In the backdrop of falling global prices, the central government has asked edible oil manufacturers to further bring down the maximum retail price (MRP) of imported cooking oils by up to ₹10 per litre within a week. The government has also directed edible oil companies to maintain a uniform MRP of the same brand of oil across the country.
The announcement was made by food secretary Sudhanshu Pandey after the food ministry held a meeting of all edible oil associations and major manufacturers to discuss the current trend and pass on the benefits of falling global prices to consumers by reducing the MRP.
"We made a detailed presentation and told them that global prices have declined by 10 per cent in the last one week alone. This should be passed on to consumers. We have asked them to reduce the MRP," Pandey told a news agency after the meeting.
Reacting to the news, shares of Adani Wilmar (AWL) surged as much as 2.7% to hit an intraday high of ₹592 on the BSE. Similarly, Patanjali Ayurved-owned Ruchi Soya’s share price gained 1.3% to ₹1,058 on the BSE. The stock price of other edible oil companies such as Manorama Industries, Gokul Agro, Marico, Ajanta Soya also rose up to 2% on the BSE.
Adani Wilmar and Ruchi Soya are the largest players in branded oil business, contributing 12% and 6%, respectively, in total oil consumption of 22MT in India. The combined share of the top six players in branded oil business (Adani Wilmar, Ruchi Soya, Emami, Cargill, Bunge and Marico) has been estimated at around 40% in FY20.
Last month, Adani Wilmar, Mother Dairy, and other edible oil manufacturers slashed edible oil prices by up to ₹15 to pass on the benefit to its consumers following the government’s effort to reduce import duties on the commodity. While Adani Wilmar, the largest edible oil producer in the country, had slashed edible oil prices by ₹10, Mother Dairy, a cooperative company in Delhi-NCR selling edible oil under the brand name 'Dhara', had reduced the prices of its cooking oils by up to ₹15 per litre.

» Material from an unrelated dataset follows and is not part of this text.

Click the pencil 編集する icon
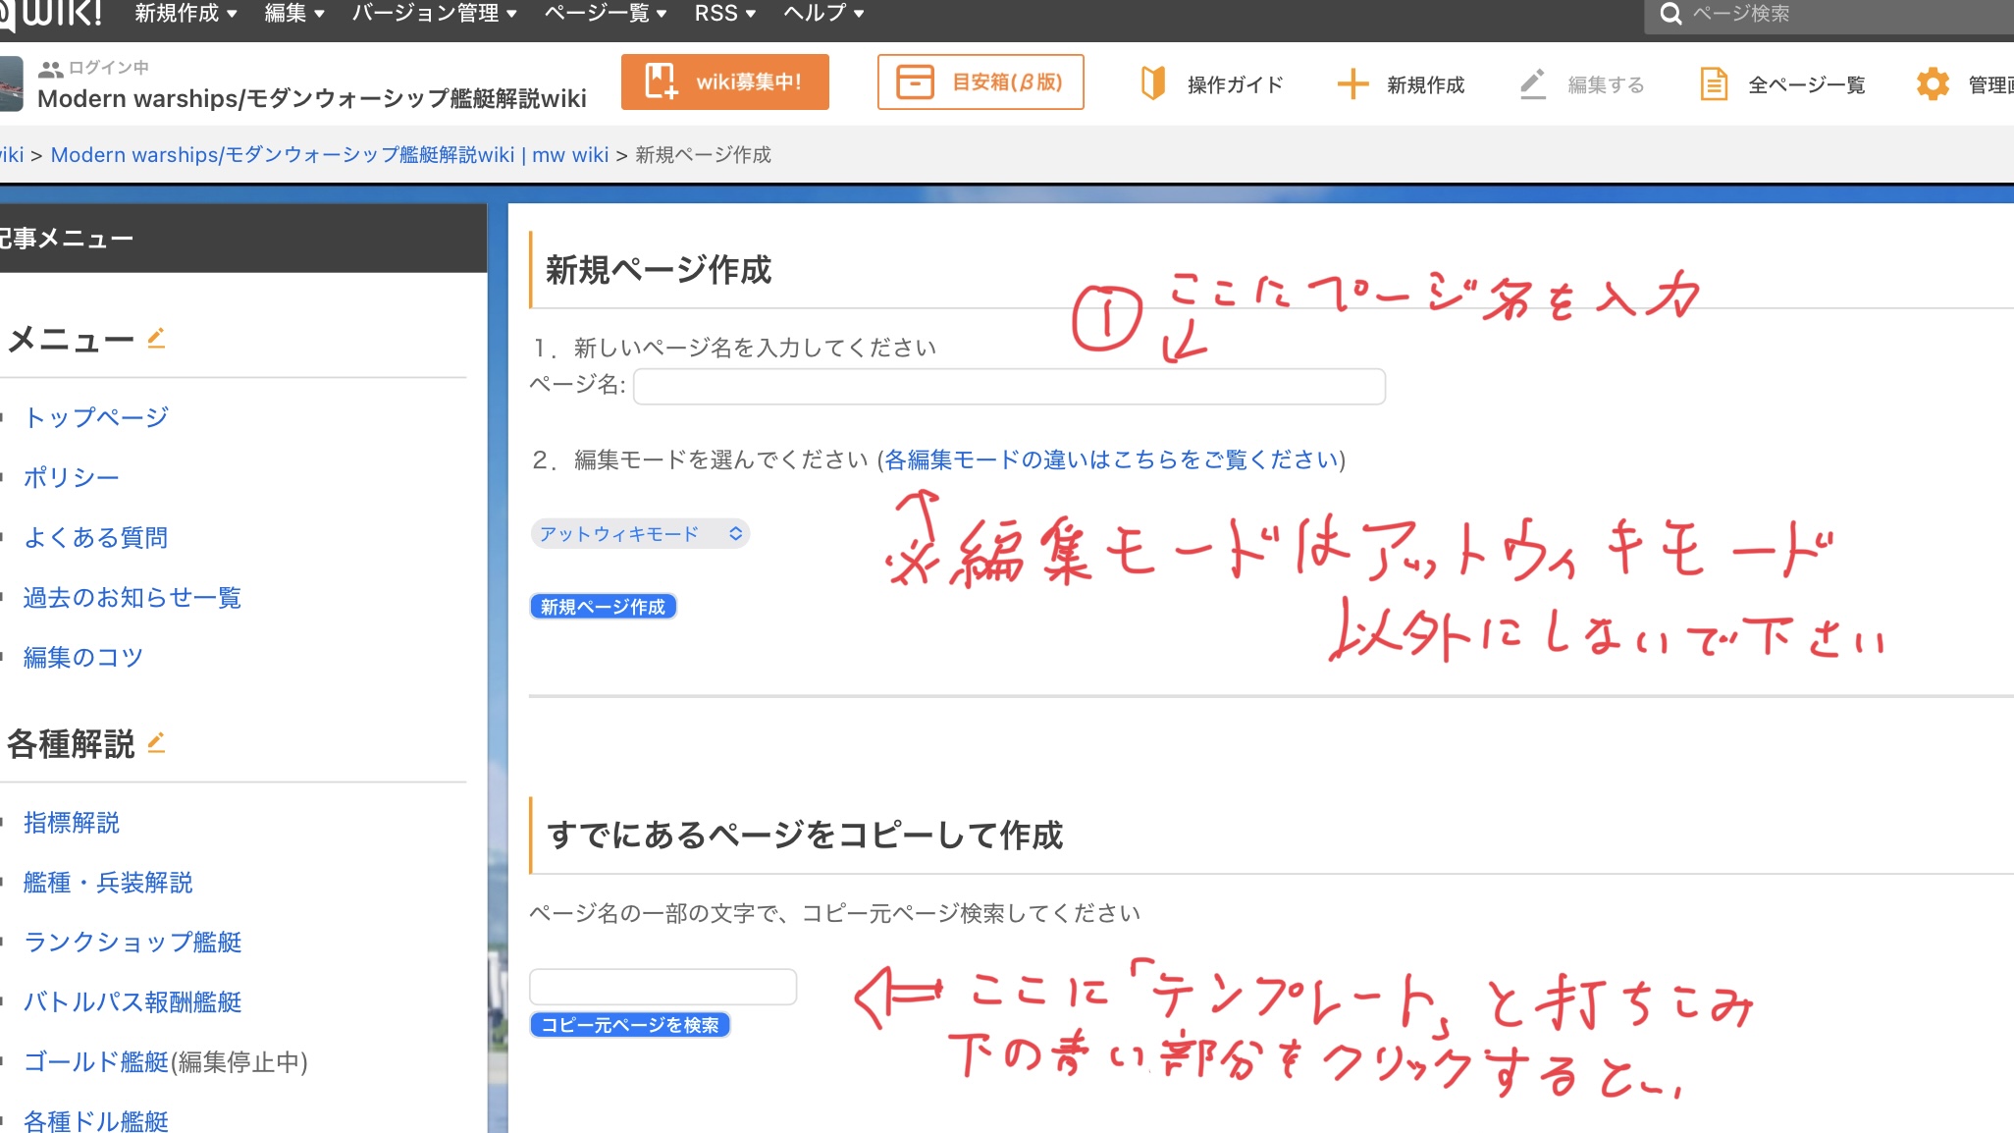 tap(1533, 84)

Edible oil prices, which had skyrocketed in recent months due to the Russia-Ukraine war and exports ban by Indonesia, have dropped by $300 a tonne to a six-month low in global markets and are expected to decline further as curbed supplies have eased.
The international and domestic prices of edible oils surged during 2021-22 due to lower production of oilseeds, supply-chain disruption caused by the Russia-Ukraine war, as well as higher manufacturing and logistics costs. However, the reduction in import duty on crude and refined edible oils has contributed to the cooling of the prices. The further fall in cooking oil prices would allow the Indian government to curb rising food inflation.
In May, the government scrapped customs duty and agriculture infrastructure development cess on the import of crude soyabean oil and crude sunflower oil to curb the rising edible oil prices, which were fanning food inflation. As per a notification from the ministry of finance, the import of 20 lakh metric tonne (MT) each of crude soyabean oil and crude sunflower per year will remain duty-free for a period of two years. In a further boost to the industry, Indonesia, the world’s largest palm oil producer, had also lifted its ban on palm oil exports following an improvement in domestic supply. Palm oil imports account for more than half of India’s total imports in the vegetable oil segment. Indonesia supplies more than half of India’s edible oil imports.